STORED DATA:
=== Begin Enclosure ===

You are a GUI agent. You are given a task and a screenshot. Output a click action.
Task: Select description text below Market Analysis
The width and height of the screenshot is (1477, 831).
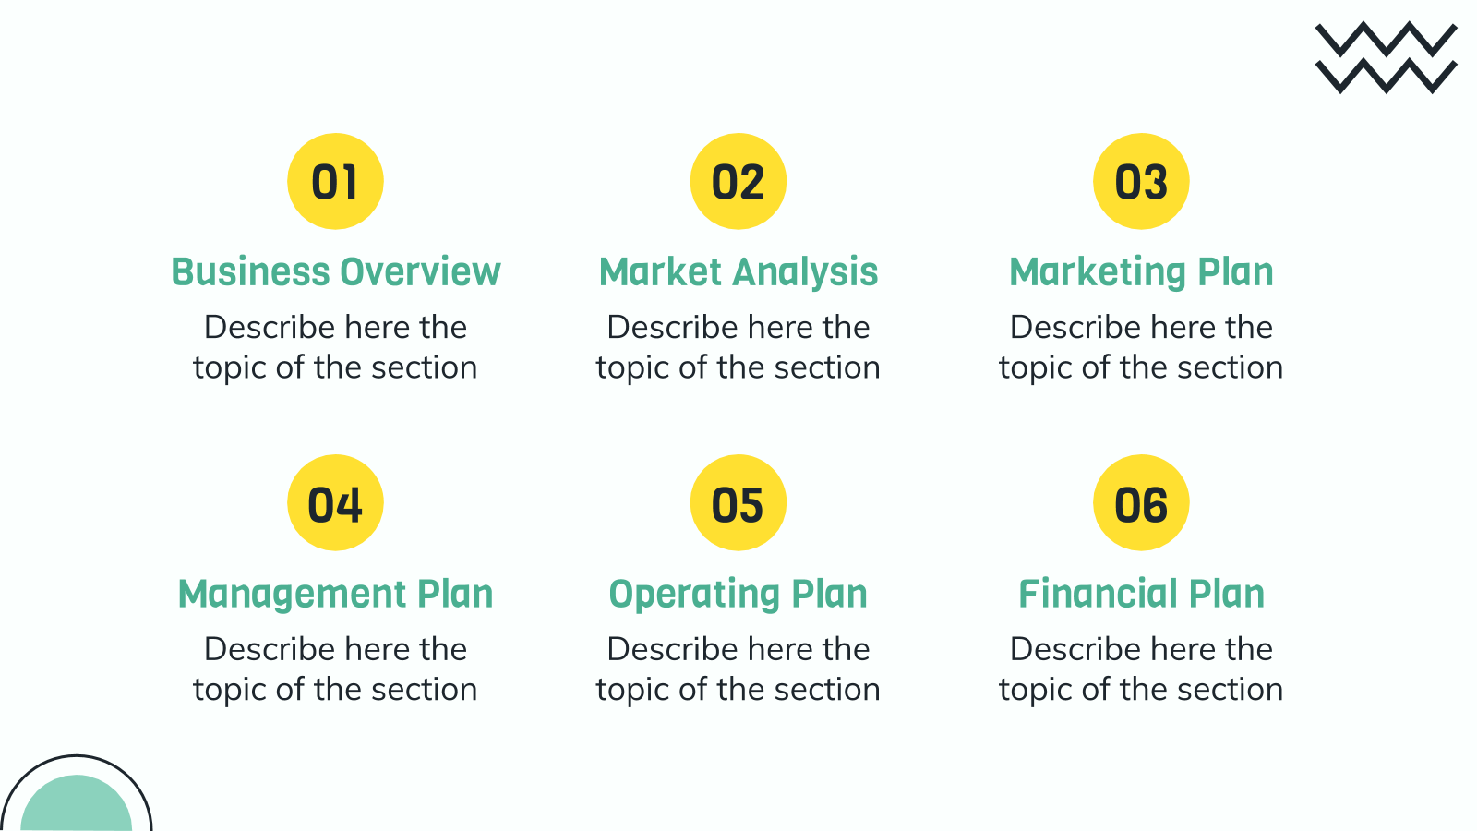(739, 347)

=== End Enclosure ===
=== Begin Enclosure ===

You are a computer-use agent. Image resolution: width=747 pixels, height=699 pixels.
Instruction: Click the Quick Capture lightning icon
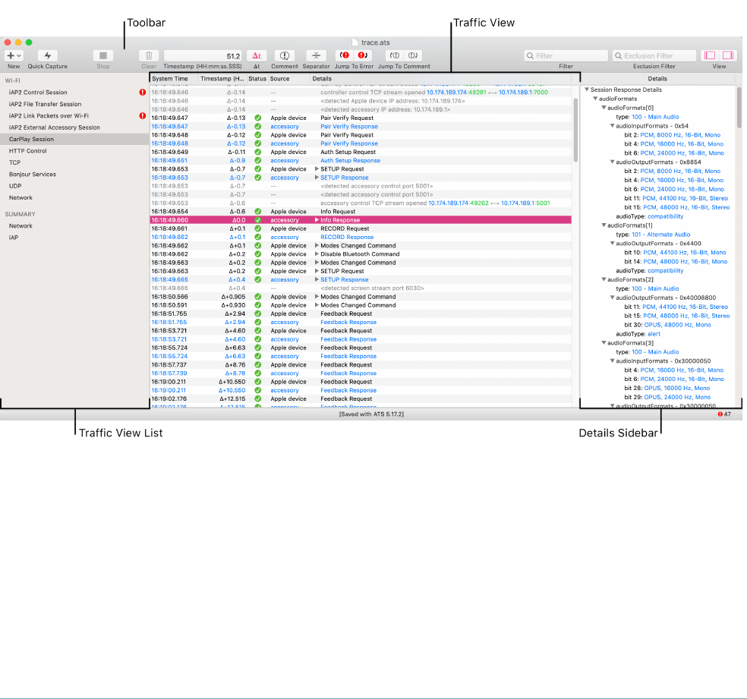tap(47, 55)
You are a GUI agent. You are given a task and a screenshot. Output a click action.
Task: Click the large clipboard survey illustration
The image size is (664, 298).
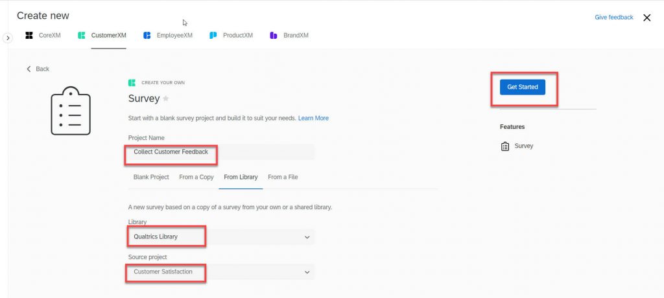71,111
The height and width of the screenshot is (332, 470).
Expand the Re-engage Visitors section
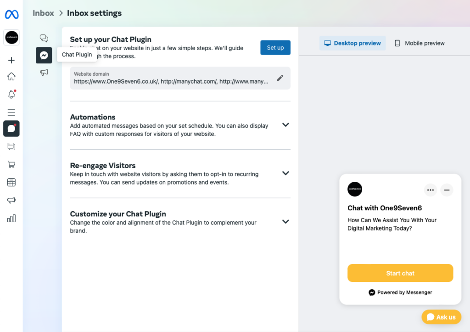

=== End Enclosure ===

ABOUT THIS EXERCISE:
Above are some lines. Repeat exactly, and only, those from the line that has "The height and" through the line that has "Expand the Re-engage Visitors section".

FINISHED EXERCISE:
The height and width of the screenshot is (332, 470).
Expand the Re-engage Visitors section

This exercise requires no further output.